I’m probably one of the most privileged/lucky people around.
I have never subjected to physical abuse. Nor have I ever struggled from depression/anxiety/anorexia etc. My parents have always been there for me, loving, respectful of my choices and supportive. I’ve grown up in a middle class home in a beautiful part of the country and I have never gone without. My family is secure and I’m close to my sisters and extended family. Nathan is one of the sweetest, loving, caring person I have ever had the pleasure to meet, and not once has he ever shown me disrespect. I thank the Earth every day that I stumbled across him.
My ex emotionally abused me for nearly a year, it crushed my self esteem. It made me paranoid and he basically made me detest myself. I somehow I got it into my head that I was to try my hardest to please him and that my suffering. the tears and anguish were all because it was my fault. I literally blamed myself for every little fight we had, and I desperately tried to make it up to him no matter what. When we had a discussion about our sexual past and I told him I’d had a few intimate partners (only one being sex) he told me that he was disgusted in me, that I revolted him and that he couldn’t even be in the same room as me. Even though he told me he’d had sex with 22 people (which later turned out to be a lie?!) and he made me leave. I cried for ages and I begged for HIS forgiveness. Call me weak if you want, but I genuinely thought it was my fault, that I was disgusting. I didn’t think he’d done anything wrong.
I could go on for ages about all the shitty things that ever happened, all the shit he put me through; lying that he cheated on me, then going on to accuse me of cheating. But it would take too fucking long. I was just getting into feminism them and I don’t know why I didn’t see the signs until it was too late. I try not to look back but I feel better talking about it, I never told anyone the things he put me through because I wanted to protect him, I didn’t want my friends/family not to like him.

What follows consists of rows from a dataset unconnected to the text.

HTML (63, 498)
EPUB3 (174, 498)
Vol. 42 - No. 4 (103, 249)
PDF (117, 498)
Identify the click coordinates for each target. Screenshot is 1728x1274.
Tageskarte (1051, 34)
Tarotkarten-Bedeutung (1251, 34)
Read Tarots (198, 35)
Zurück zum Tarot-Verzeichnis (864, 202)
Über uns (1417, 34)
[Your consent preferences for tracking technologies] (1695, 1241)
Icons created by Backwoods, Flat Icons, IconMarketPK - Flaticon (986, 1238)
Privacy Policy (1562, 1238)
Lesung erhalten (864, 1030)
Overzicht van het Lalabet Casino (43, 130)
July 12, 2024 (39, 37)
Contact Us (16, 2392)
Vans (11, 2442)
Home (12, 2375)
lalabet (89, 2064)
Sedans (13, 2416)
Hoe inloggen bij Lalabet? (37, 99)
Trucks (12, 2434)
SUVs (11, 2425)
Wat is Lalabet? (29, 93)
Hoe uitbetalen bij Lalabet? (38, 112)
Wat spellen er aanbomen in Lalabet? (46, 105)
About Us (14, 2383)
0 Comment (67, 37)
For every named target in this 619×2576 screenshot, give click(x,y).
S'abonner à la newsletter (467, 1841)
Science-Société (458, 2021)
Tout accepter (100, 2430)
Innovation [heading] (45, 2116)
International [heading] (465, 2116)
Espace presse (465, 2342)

I’m so thankful that I have the friends that I do, they helped me get back on my feet, helped me realise what was happening and basically saved me from drowning. I’m a much stronger person now.
I still find it weird when Nathan doesn’t shout at me or call me names or belittle me, or judge me on my past etc. It actually bemused me at first when he did nice things because I was so ingrained in the thought that my past relationship was how it was supposed to be. I’ve learnt better now.
I’ve never been more happy than what I am with Nathan. He’s helped me more than he knows, and I don’t think he understands how much I appreciate what a lovely person he is.